From: Doug Ledford <dledford-H+wXaHxf7aLQT0dZR+AlfA@public.gmane.org>
To: "Wan, Kaike" <kaike.wan-ral2JQCrhuEAvxtiuMwx3w@public.gmane.org>
Cc: "linux-rdma-u79uwXL29TY76Z2rM5mHXA@public.gmane.org"
<linux-rdma-u79uwXL29TY76Z2rM5mHXA@public.gmane.org>,
"Hefty,
Sean" <sean.hefty-ral2JQCrhuEAvxtiuMwx3w@public.gmane.org>,
"Weiny, Ira" <ira.weiny-ral2JQCrhuEAvxtiuMwx3w@public.gmane.org>,
Jason Gunthorpe
<jgunthorpe-ePGOBjL8dl3ta4EC/59zMFaTQe2KTcn/@public.gmane.org>,
"Hal Rosenstock
(hal-LDSdmyG8hGV8YrgS2mwiifqBs+8SCbDb@public.gmane.org)"
<hal-LDSdmyG8hGV8YrgS2mwiifqBs+8SCbDb@public.gmane.org>,
Or Gerlitz <ogerlitz-VPRAkNaXOzVWk0Htik3J/w@public.gmane.org>
Subject: Re: [PATCH v2 RFC] IB/sa: Route SA pathrecord query through netlink
Date: Tue, 26 May 2015 10:57:18 -0400 [thread overview]
Message-ID: <1432652238.28905.108.camel@redhat.com> (raw)
In-Reply-To: <3F128C9216C9B84BB6ED23EF16290AFB0CAB3806-8k97q/ur5Z2krb+BlOpmy7fspsVTdybXVpNB7YpNyf8@public.gmane.org>
[-- Attachment #1: Type: text/plain, Size: 8386 bytes --]
On Tue, 2015-05-26 at 14:03 +0000, Wan, Kaike wrote:
> I. Introduction
>
> After posting our design to the mailing list, we received comments concerning various aspects of the
> design from Sean Hefty, Ira Weiny, Jason Gunthorpe, and Doug Ledford.

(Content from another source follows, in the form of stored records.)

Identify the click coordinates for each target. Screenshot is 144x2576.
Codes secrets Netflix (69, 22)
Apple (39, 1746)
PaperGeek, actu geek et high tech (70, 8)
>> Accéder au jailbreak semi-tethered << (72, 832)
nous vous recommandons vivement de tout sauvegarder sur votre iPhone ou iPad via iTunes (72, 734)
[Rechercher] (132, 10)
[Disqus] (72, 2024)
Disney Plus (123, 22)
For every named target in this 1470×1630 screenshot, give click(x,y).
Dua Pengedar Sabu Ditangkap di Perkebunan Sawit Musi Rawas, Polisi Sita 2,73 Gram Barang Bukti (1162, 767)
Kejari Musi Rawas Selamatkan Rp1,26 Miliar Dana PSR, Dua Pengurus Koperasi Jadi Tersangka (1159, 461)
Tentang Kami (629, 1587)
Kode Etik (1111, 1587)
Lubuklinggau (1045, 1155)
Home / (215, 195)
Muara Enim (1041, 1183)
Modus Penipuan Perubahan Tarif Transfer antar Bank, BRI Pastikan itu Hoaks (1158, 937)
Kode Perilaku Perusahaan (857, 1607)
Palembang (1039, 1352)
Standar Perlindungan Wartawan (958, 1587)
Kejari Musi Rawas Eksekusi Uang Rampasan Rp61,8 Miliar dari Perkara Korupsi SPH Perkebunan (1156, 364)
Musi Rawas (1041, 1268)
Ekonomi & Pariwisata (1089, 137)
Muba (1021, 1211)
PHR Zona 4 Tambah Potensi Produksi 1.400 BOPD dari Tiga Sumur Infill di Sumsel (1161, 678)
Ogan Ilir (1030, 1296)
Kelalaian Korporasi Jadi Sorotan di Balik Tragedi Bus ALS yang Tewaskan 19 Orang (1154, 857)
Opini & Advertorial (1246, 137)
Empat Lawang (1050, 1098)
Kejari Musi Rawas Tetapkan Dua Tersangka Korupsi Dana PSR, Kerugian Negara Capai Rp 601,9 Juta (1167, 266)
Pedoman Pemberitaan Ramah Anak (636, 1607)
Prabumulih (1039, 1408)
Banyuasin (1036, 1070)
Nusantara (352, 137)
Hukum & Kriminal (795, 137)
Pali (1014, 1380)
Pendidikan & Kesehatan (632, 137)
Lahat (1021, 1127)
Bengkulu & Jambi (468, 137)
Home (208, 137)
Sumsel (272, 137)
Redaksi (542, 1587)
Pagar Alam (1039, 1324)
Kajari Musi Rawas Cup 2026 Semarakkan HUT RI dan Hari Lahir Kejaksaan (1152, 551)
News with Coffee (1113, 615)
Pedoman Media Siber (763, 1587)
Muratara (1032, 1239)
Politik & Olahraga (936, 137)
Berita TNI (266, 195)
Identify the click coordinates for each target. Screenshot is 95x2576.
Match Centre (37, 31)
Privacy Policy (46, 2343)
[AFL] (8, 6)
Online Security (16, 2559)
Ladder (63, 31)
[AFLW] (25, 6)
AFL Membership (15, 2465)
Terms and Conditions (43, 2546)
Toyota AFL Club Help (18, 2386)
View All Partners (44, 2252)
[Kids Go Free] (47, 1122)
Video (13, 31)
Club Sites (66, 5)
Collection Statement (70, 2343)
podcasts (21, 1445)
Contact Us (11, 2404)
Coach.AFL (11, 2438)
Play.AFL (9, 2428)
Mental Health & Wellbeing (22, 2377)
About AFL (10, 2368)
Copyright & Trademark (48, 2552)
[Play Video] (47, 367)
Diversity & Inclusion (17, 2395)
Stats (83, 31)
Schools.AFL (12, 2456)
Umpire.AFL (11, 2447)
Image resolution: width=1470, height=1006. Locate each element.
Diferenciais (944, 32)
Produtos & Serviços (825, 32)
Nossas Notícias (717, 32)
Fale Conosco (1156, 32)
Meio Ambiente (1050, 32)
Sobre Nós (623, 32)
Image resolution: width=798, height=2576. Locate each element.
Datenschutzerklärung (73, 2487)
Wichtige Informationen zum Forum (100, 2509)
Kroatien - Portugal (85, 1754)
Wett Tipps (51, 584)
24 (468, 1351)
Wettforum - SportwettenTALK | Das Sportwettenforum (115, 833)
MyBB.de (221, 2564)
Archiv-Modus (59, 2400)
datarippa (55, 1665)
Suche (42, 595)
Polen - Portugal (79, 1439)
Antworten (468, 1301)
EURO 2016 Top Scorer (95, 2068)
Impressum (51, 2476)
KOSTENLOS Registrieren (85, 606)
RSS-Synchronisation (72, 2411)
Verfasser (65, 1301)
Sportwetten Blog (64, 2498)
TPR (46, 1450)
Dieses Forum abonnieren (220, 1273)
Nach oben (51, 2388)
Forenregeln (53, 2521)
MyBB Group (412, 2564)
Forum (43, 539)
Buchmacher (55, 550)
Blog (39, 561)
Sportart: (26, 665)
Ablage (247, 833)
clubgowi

Thank you all for the help.
>
> The main issues are listed below:
> 1. Extensibility: the design should be flexible and readily extended to other applications;
> 2. Multiple data records: a query can return multiple data records (eg multiple pathrecords);
> 3. Existing code: the design should use existing code as much as possible;
> 4. Various query points in the kernel: what are the requirements (parameters, expected results) for
> various queries that may exist in the kernel (IPoIB, RDMA CM, etc).
>
> As our subject title indicates, we are trying to design for the kernel to query a local user-space
> service, more specifically, for the ib_sa module to send a pathrecord query to a local user-space SA cache.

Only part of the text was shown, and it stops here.